Wir fordern die EU auf, Programme zur sozialen Arbeitsmarktpolitik wie durch den ESF beizubehalten. Wir setzen uns dafür ein, dass in Schleswig-Holstein soziale und Arbeitsmarktinstitutionen wie Frau und Beruf oder die Beratungsstellen für Arbeitnehmer*innen aus anderen Staaten weiter unterstützt und ausgebaut wird. Gute Beratungsstrukturen sind für einen grenzüberschreitenden und sozialen
Arbeitsmarkt wichtig.

Wir wollen soziale Innovationen ermöglichen und fordern durch die EU finanzierte wissenschaftlich begleitete Modellprojekte zum bedingungslosen Grundeinkommen.

Ein sinnvoller Start, um die Entwicklung in der EU zu fördern, wäre ein EU weites Sozialversicherungssystem, welches die soziale Sicherheit und die Mobilität der Arbeitskräfte verbessert und gleichzeitig ein automatischer Stabilisator wäre. Ein erster Schritt in diese Richtung, der bereits diskutiert wird, könnte die Entwicklung einer Arbeitslosenversicherung auf der Ebene der EU
sein. Eine grundlegende europäische Arbeitslosenversicherung würde einen begrenzten und planbaren kurzfristigen fiskalischen Impuls in konjunkturellen Abschwungphasen geben. Mit ihrer automatischen und antizyklischen Wirkung kann eine europaweite Arbeitslosenversicherung zugleich das Marktvertrauen in die Währungsunion stärken und dadurch dazu beitragen, den sich wiederholenden Teufelskreis aus Konjunkturabschwung, Austerität und innerer Abwertung in der Eurozone zu vermeiden.
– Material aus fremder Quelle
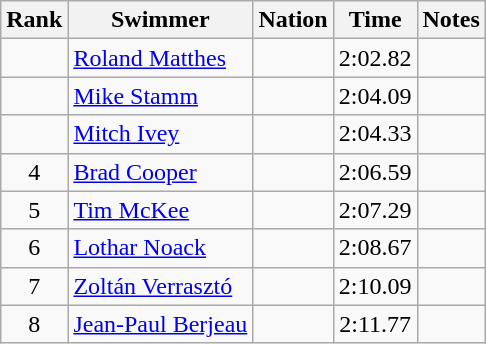
2:07.29 (375, 210)
2:04.33 (375, 134)
Lothar Noack (160, 248)
Zoltán Verrasztó (160, 286)
Rank (34, 20)
Time (375, 20)
Jean-Paul Berjeau (160, 324)
Roland Matthes (160, 58)
2:11.77 (375, 324)
Tim McKee (160, 210)
Notes (451, 20)
Swimmer (160, 20)
4 (34, 172)
Mitch Ivey (160, 134)
5 (34, 210)
2:04.09 (375, 96)
Mike Stamm (160, 96)
8 (34, 324)
6 (34, 248)
2:08.67 (375, 248)
7 (34, 286)
2:02.82 (375, 58)
Brad Cooper (160, 172)
2:10.09 (375, 286)
Nation (293, 20)
2:06.59 (375, 172)
Scan for the cell matching the given text and deliver its (x, y) coordinate at center. 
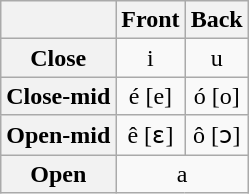
Close-mid (58, 96)
Front (150, 20)
Open-mid (58, 135)
Back (216, 20)
u (216, 58)
Close (58, 58)
ê [ɛ] (150, 135)
a (182, 173)
i (150, 58)
é [e] (150, 96)
Open (58, 173)
ô [ɔ] (216, 135)
ó [o] (216, 96)
Search for the cell housing the specified text and yield its [X, Y] center coordinate. 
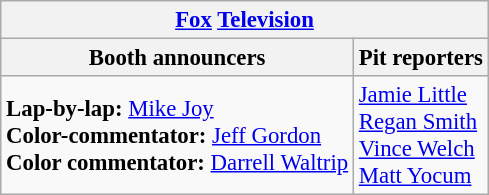
Pit reporters [420, 58]
Booth announcers [178, 58]
Lap-by-lap: Mike JoyColor-commentator: Jeff GordonColor commentator: Darrell Waltrip [178, 136]
Fox Television [245, 20]
Jamie LittleRegan SmithVince WelchMatt Yocum [420, 136]
Pinpoint the cell where the given text exists, returning its (x, y) midpoint coordinate. 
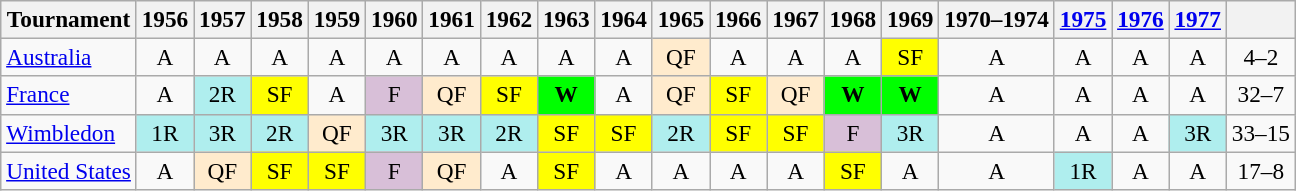
1976 (1140, 19)
1969 (910, 19)
1958 (280, 19)
1970–1974 (997, 19)
4–2 (1260, 57)
1956 (164, 19)
1977 (1198, 19)
France (69, 95)
1975 (1082, 19)
Tournament (69, 19)
1959 (336, 19)
1962 (508, 19)
Australia (69, 57)
1961 (452, 19)
1965 (680, 19)
Wimbledon (69, 133)
17–8 (1260, 170)
1960 (394, 19)
1968 (852, 19)
32–7 (1260, 95)
1957 (222, 19)
1966 (738, 19)
33–15 (1260, 133)
1967 (796, 19)
1963 (566, 19)
1964 (624, 19)
United States (69, 170)
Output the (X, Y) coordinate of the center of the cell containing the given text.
Sie würde helfen, die Binnennachfrage und damit das Wirtschaftswachstum in ganz Europa zu stärken, so der frühere EU Kommission für Beschäftigung und Soziales und Integration Lazlo Andor (Euromemo 2016, S. 14)

Die Armutsbekämpfung ist ein erklärtes Ziel der EU, das in der 2020 Strategie festgeschrieben ist. Eine europäische Grundsicherung ist ein konkretes Instrument, um dieses Ziel umzusetzen. Denn viele EU-Staaten haben keine ausreichende Mindestsicherung auf nationaler Ebene. Eine europäische definierte Grundsicherung würde zu einer weiteren Angleichung der Lebensverhältnisse beitragen und die ökonomische Stabilität in der EU erhöhen. Wir fordern europäische definierte Mindeststandards für die Grundsicherung in Form einer Mindesteinkommensrichtlinie soll festschreiben, dass allen Menschen in EU-Mitgliedstaaten ein Existenzminimum in angemessener Höhe zusteht, das sich an 60% des durchschnittlichen Einkommens des jeweiligen Landes orientiert. Außerdem sollte die Richtlinie gemeinsame Prinzipien und Mindeststandards und eine gemeinsame Definition von Armut festlegen. Die europäischen Strukturfonds können die Grundsicherung dadurch flankieren, dass sie 20 Prozent ihrer Mittel in Armutsbekämpfung und soziale Inklusion legen. (BAG Europa Positionspapier September 2016, S. 6)

Als Grüne aus Schleswig-Holstein sind wir davon überzeugt, dass eine soziale Integration auf Augenhöhe mit der wirtschaftlichen Integration der EU dazu beitragen wird, dass das Spannungsverhältnis zwischen marktpolitischen und sozialpolitischen Fragestellungen neu austariert werden kann. Um die auseinanderklaffende Schere zwischen Arm und Reich zu schließen und einen Unterbietungswettbewerb bei Löhnen, Steuern und Standards durch die Mitgliedstaaten zu vermeiden, wollen wir die EU in ihrer sozialen Dimension weiterentwickeln und langfristig eine bessere Zusammenarbeit der verschiedenen Sozialmodelle in der EU erreichen.